(AVAILABLE DATA begins)

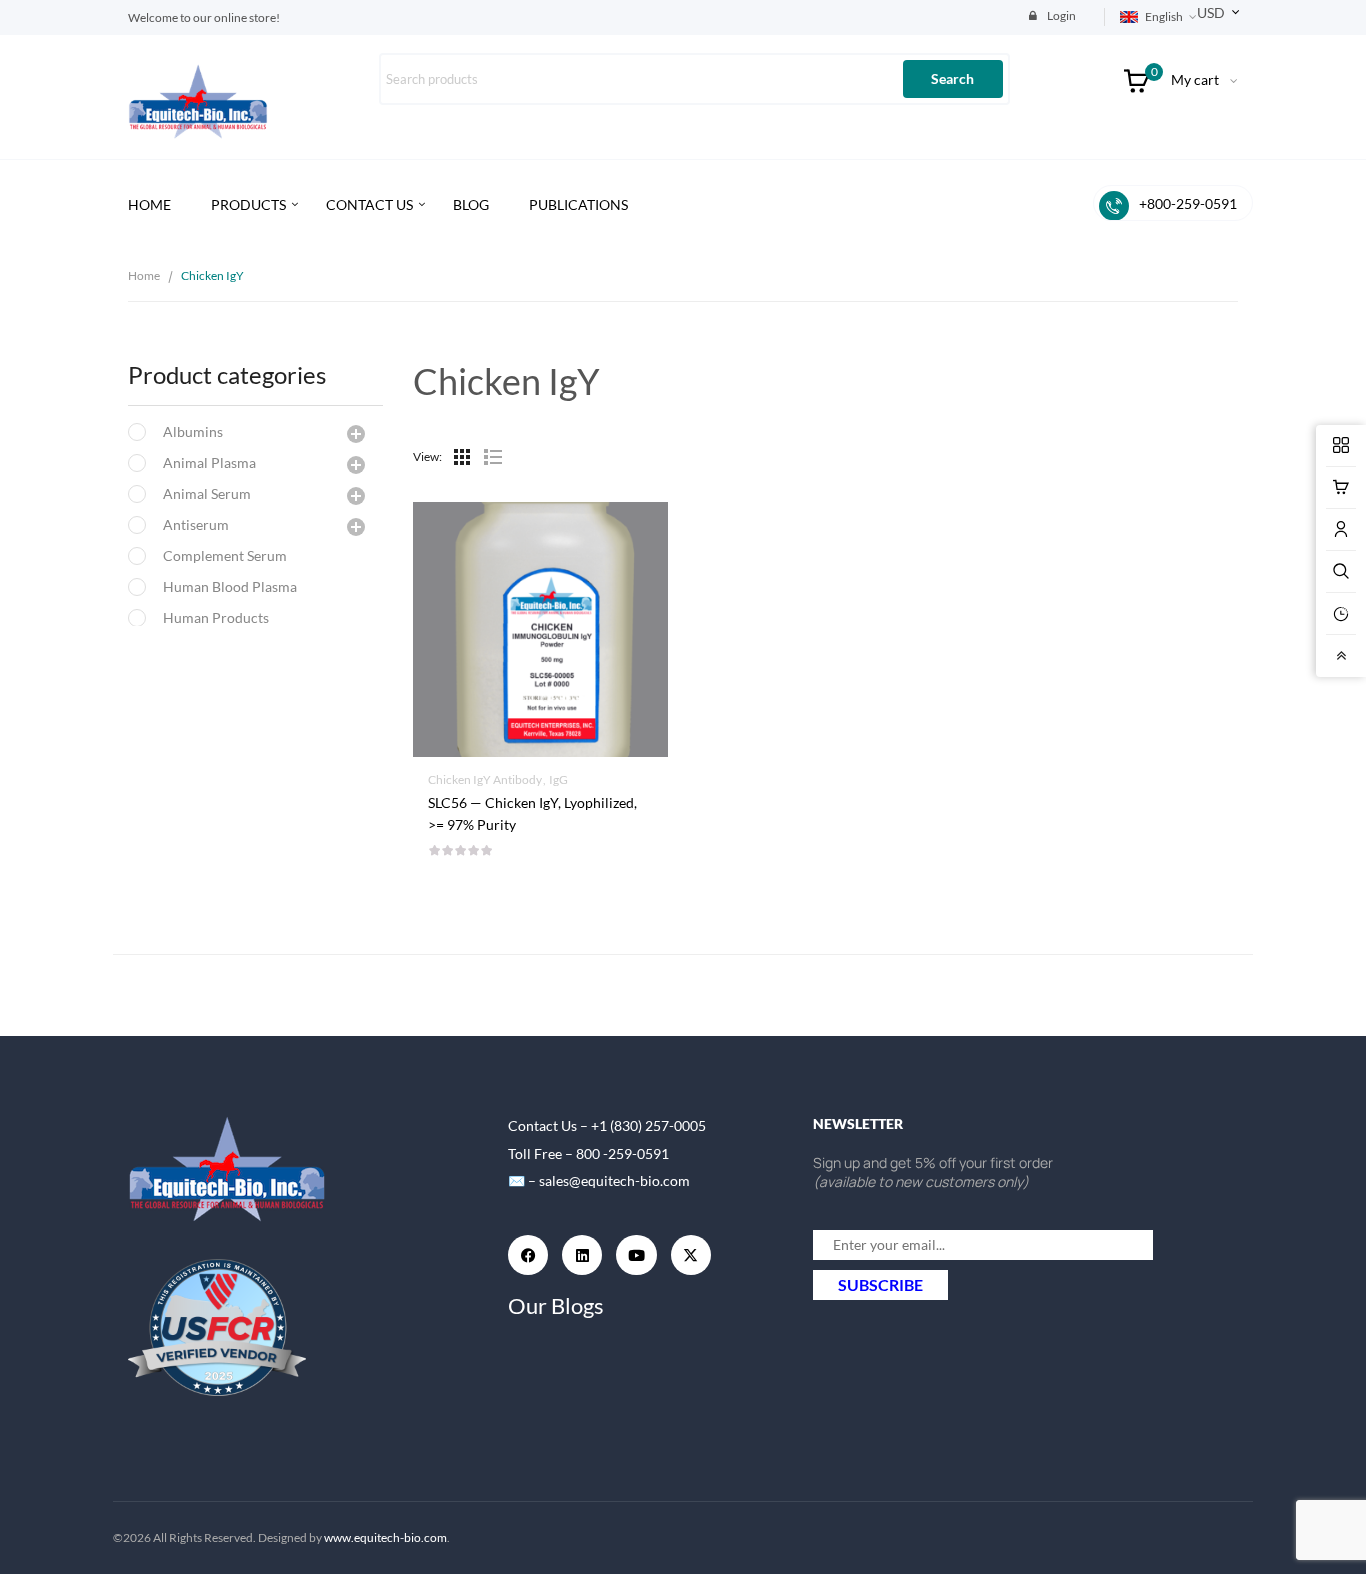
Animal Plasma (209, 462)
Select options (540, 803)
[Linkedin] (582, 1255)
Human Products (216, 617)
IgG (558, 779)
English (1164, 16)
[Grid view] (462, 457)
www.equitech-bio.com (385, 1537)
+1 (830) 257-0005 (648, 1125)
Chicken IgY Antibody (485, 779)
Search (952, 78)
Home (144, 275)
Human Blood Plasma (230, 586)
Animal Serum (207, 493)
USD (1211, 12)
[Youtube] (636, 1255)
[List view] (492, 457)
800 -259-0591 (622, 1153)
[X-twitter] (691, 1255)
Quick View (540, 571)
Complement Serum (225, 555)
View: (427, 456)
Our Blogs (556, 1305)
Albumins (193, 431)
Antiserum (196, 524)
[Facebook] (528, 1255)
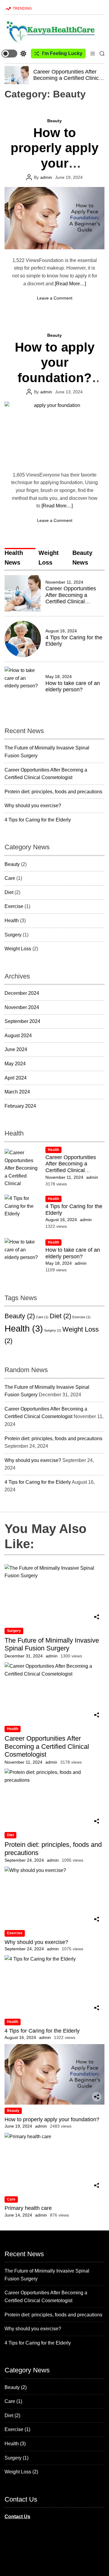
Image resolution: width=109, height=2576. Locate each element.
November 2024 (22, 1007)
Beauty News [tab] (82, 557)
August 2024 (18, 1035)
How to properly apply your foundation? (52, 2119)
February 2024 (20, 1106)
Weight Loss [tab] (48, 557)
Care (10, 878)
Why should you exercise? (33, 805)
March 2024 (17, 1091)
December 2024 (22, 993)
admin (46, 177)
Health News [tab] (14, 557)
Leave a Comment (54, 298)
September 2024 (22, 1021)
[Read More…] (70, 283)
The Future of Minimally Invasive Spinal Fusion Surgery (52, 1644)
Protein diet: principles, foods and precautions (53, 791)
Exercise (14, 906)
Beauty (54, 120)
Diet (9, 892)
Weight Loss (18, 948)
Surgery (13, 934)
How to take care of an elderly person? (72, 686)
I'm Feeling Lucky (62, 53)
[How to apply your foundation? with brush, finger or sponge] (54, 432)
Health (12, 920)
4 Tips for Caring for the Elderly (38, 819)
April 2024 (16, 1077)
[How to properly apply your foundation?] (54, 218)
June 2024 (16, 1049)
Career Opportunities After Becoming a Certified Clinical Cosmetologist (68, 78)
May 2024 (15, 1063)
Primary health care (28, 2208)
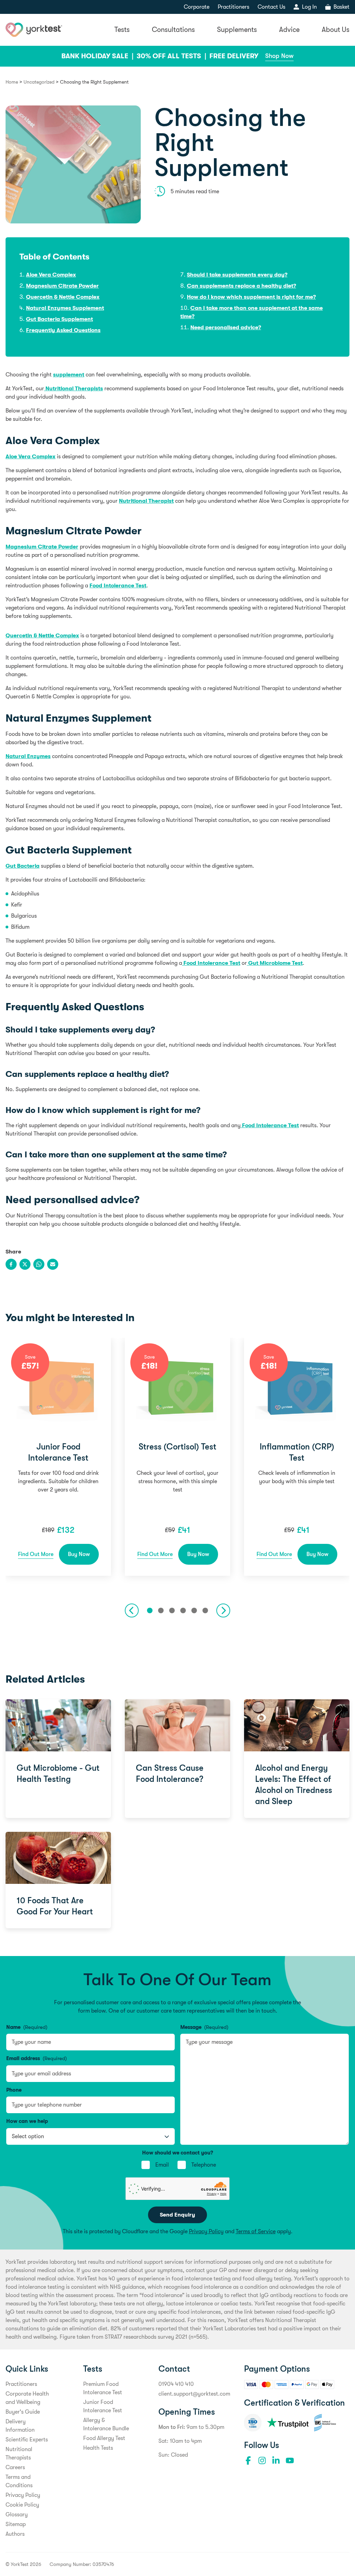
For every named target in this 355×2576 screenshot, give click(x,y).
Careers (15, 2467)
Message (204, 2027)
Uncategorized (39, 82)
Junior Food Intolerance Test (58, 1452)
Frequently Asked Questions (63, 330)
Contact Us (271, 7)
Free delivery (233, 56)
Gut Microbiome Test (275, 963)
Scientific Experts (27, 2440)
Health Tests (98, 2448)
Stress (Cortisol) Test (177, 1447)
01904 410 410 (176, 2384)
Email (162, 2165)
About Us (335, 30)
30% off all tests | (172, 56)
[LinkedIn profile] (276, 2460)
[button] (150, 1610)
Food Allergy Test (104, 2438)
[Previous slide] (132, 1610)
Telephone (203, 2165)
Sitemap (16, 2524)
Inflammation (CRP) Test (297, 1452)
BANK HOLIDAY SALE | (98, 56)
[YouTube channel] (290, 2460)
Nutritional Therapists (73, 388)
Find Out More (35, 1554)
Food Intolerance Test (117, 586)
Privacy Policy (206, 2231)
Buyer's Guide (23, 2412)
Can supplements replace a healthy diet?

(AVAILABLE DATA ends)

(YOUR INSTRUCTIONS) Output each record verbatim and leave out its pictures.

(RESULT BELOW)
Animal Plasma (209, 462)
Select options (540, 803)
[Linkedin] (582, 1255)
Human Products (216, 617)
IgG (558, 779)
English (1164, 16)
[Grid view] (462, 457)
www.equitech-bio.com (385, 1537)
+1 (830) 257-0005 (648, 1125)
Chicken IgY Antibody (485, 779)
Search (952, 78)
Home (144, 275)
Human Blood Plasma (230, 586)
Animal Serum (207, 493)
USD (1211, 12)
[Youtube] (636, 1255)
[List view] (492, 457)
800 -259-0591 (622, 1153)
[X-twitter] (691, 1255)
Quick View (540, 571)
Complement Serum (225, 555)
View: (427, 456)
Our Blogs (556, 1305)
Albumins (193, 431)
Antiserum (196, 524)
[Facebook] (528, 1255)
Image resolution: width=109, height=2576. Locate each element.
November 2024 (22, 1007)
Beauty News [tab] (82, 557)
August 2024 (18, 1035)
How to properly apply your foundation? (52, 2119)
February 2024 (20, 1106)
Weight Loss [tab] (48, 557)
Care (10, 878)
Why should you exercise? (33, 805)
March 2024 (17, 1091)
December 2024 (22, 993)
admin (46, 177)
Health News [tab] (14, 557)
Leave a Comment (54, 298)
September 2024 (22, 1021)
[Read More…] (70, 283)
The Future of Minimally Invasive Spinal Fusion Surgery (52, 1644)
Protein diet: principles, foods and precautions (53, 791)
Exercise (14, 906)
Beauty (54, 120)
Diet (9, 892)
Weight Loss (18, 948)
Surgery (13, 934)
How to take care of an elderly person? (72, 686)
I'm Feeling Lucky (62, 53)
[How to apply your foundation? with brush, finger or sponge] (54, 432)
Health (12, 920)
4 Tips for Caring for the Elderly (38, 819)
April 2024 (16, 1077)
[How to properly apply your foundation?] (54, 218)
June 2024 (16, 1049)
Career Opportunities After Becoming a Certified Clinical Cosmetologist (68, 78)
May 2024 (15, 1063)
Primary health care (28, 2208)
For every named target in this 355×2576 screenshot, give click(x,y).
Careers (15, 2467)
Message (204, 2027)
Uncategorized (39, 82)
Junior Food Intolerance Test (58, 1452)
Frequently Asked Questions (63, 330)
Contact Us (271, 7)
Free delivery (233, 56)
Gut Microbiome Test (275, 963)
Scientific Experts (27, 2440)
Health Tests (98, 2448)
Stress (Cortisol) Test (177, 1447)
01904 410 410 (176, 2384)
Email (162, 2165)
About Us (335, 30)
30% off all tests | (172, 56)
[LinkedIn profile] (276, 2460)
[button] (150, 1610)
Food Allergy Test (104, 2438)
[Previous slide] (132, 1610)
Telephone (203, 2165)
Sitemap (16, 2524)
Inflammation (CRP) Test (297, 1452)
BANK HOLIDAY SALE | (98, 56)
[YouTube channel] (290, 2460)
Nutritional Therapists (73, 388)
Find Out More (35, 1554)
Food Intolerance Test (117, 586)
Privacy Policy (206, 2231)
Buyer's Guide (23, 2412)
Can supplements replace a healthy diet?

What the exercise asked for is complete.